* [Try it]
Copy out the data below from the line containing "Image resolution: width=800" to the line containing "You are a GUI", both lines included, with all images left out.

Data below:

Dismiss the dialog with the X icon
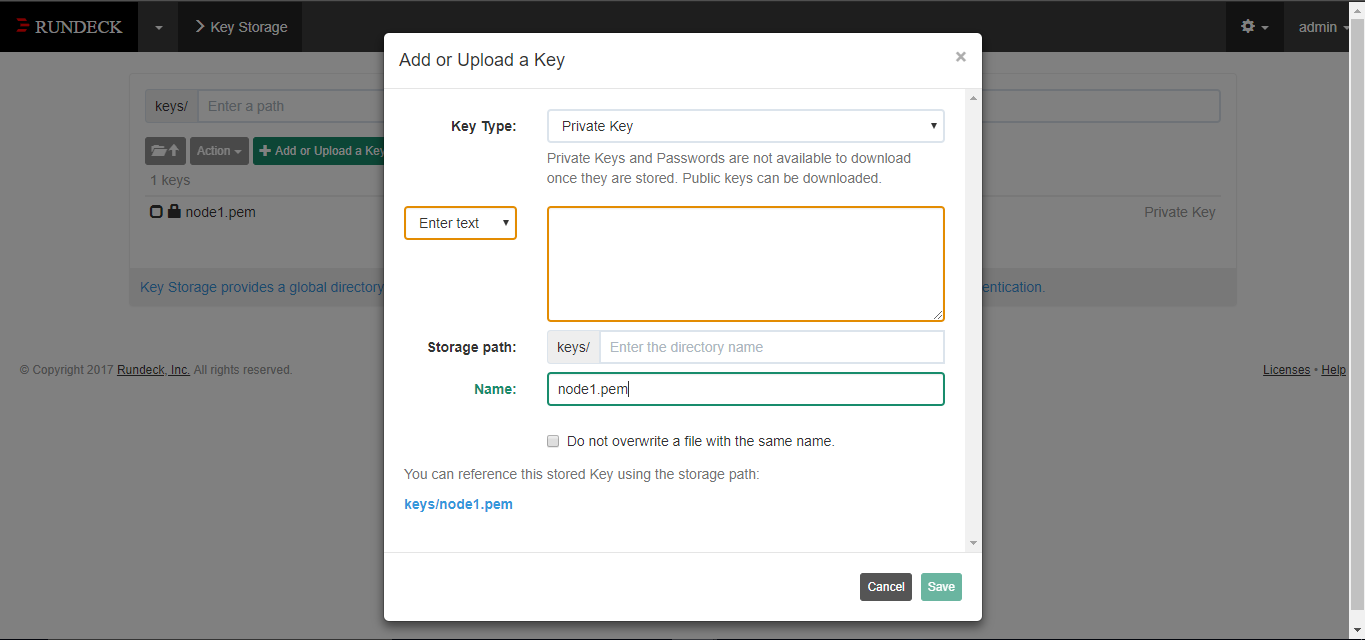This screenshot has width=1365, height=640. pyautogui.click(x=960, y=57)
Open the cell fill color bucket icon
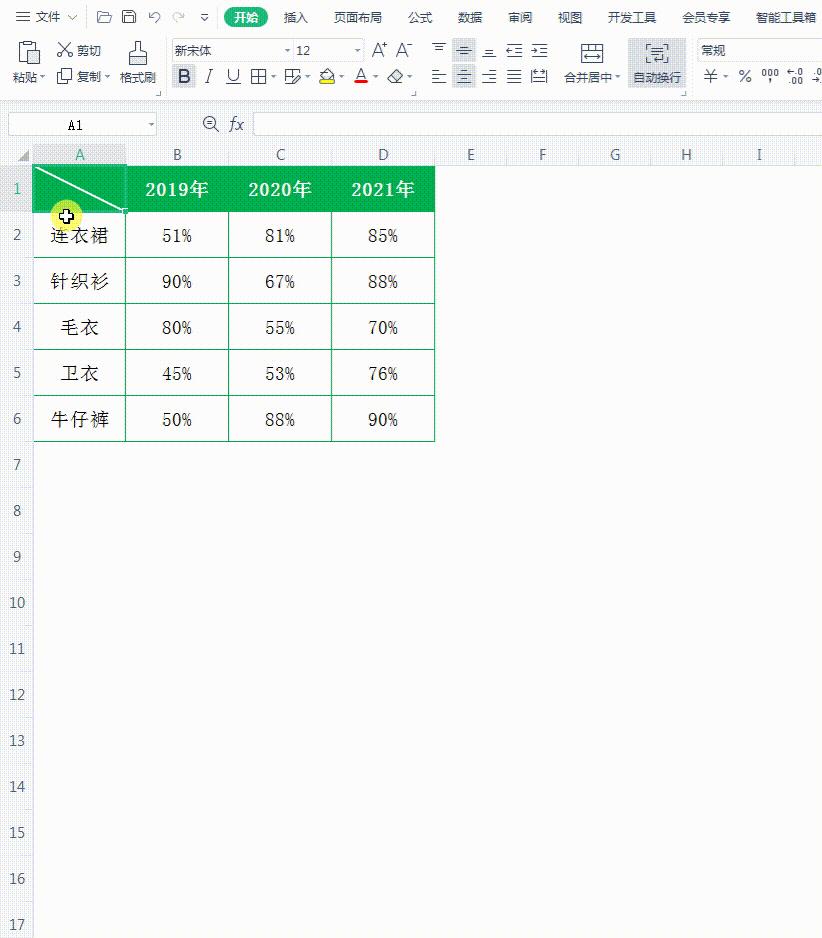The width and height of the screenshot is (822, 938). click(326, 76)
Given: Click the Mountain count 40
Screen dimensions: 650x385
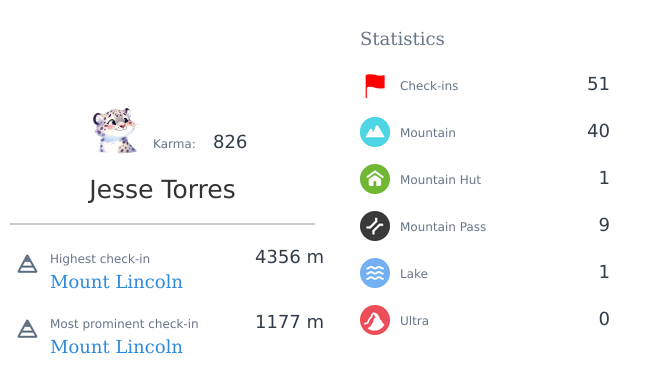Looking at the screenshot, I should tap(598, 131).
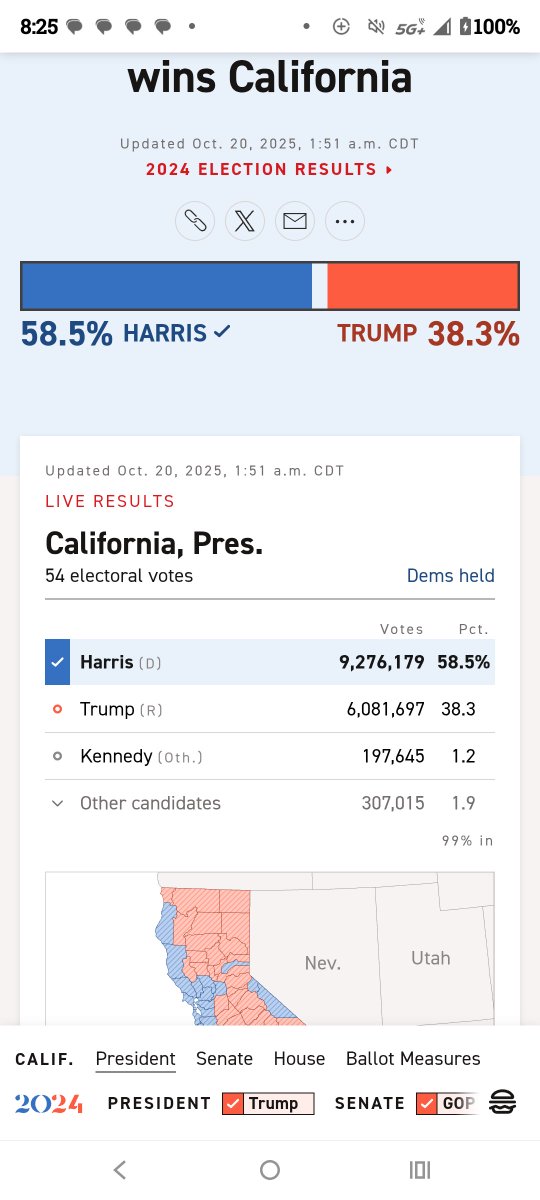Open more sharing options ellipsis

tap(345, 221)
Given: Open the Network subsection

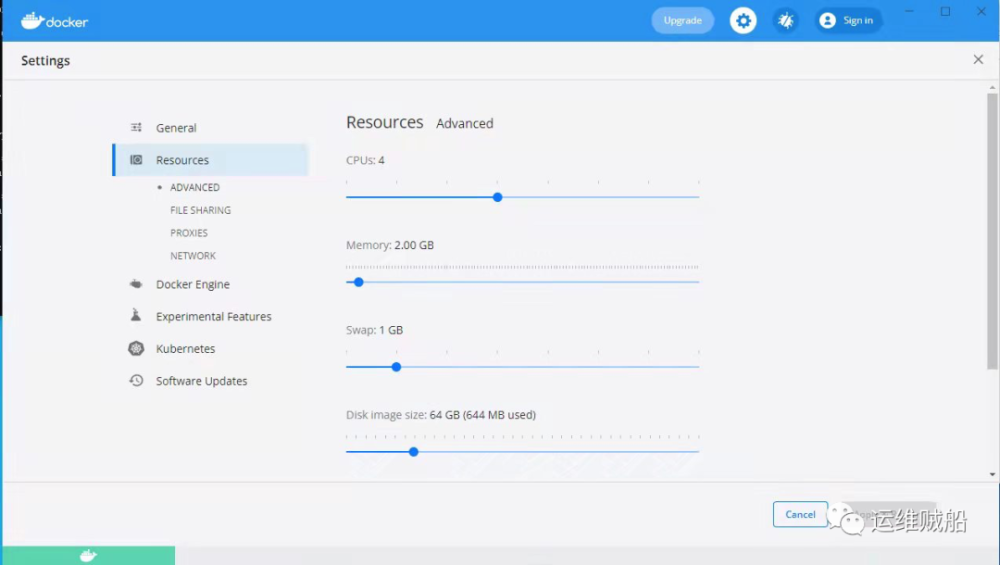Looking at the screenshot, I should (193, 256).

End of Data.
Data below:

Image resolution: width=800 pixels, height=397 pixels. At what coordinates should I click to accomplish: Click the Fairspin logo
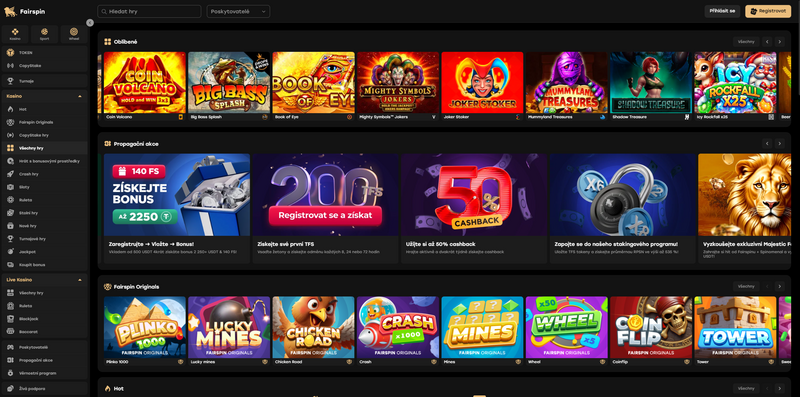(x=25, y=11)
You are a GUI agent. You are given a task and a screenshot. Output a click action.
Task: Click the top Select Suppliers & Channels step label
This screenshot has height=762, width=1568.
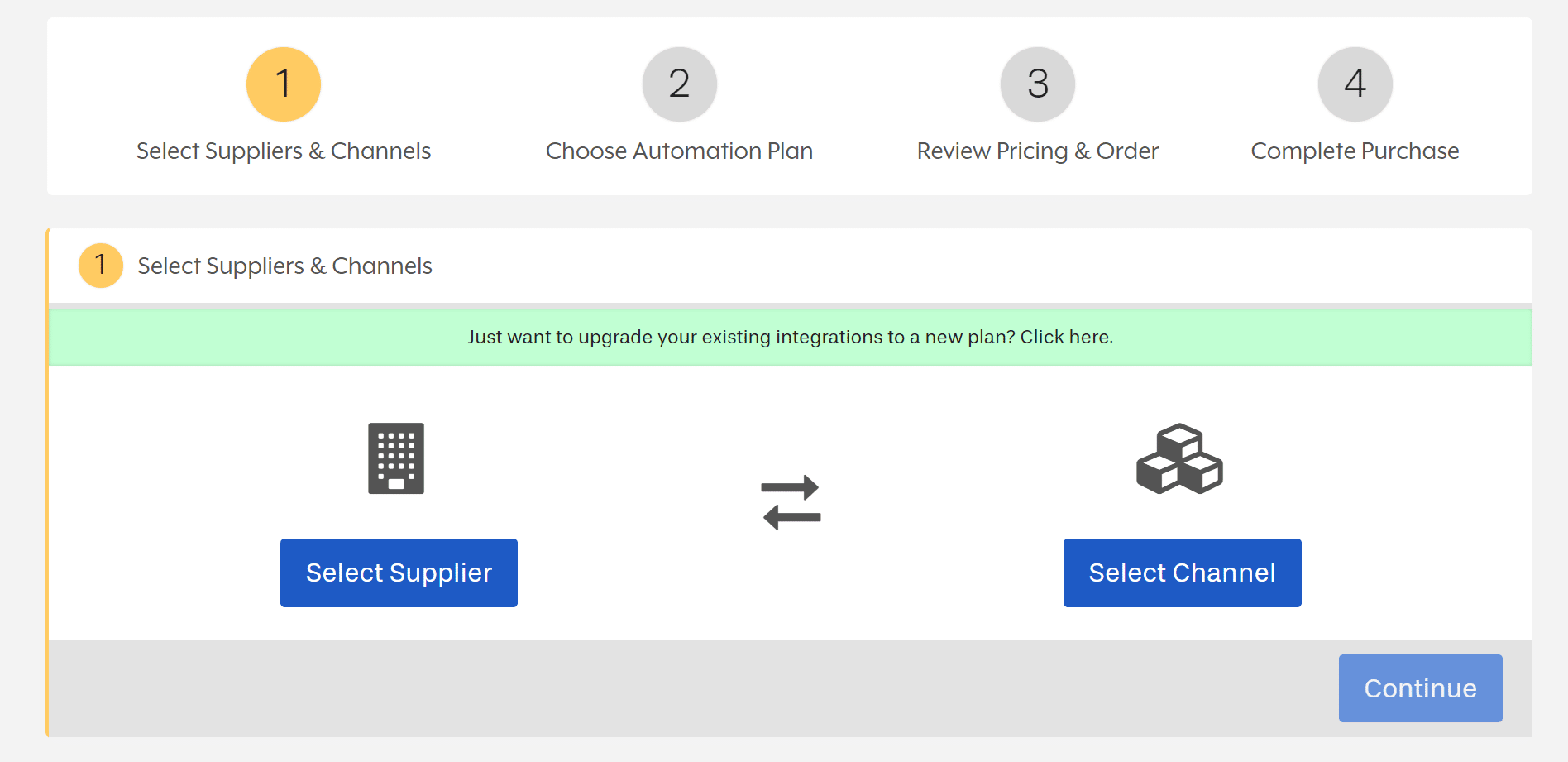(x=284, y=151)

End of Data.

* [Answer section]
Image resolution: width=800 pixels, height=397 pixels. At what coordinates should I click to accomplish: Click the Fairspin logo
(x=25, y=11)
You are a GUI agent. You are given a task and a screenshot. Output a click action.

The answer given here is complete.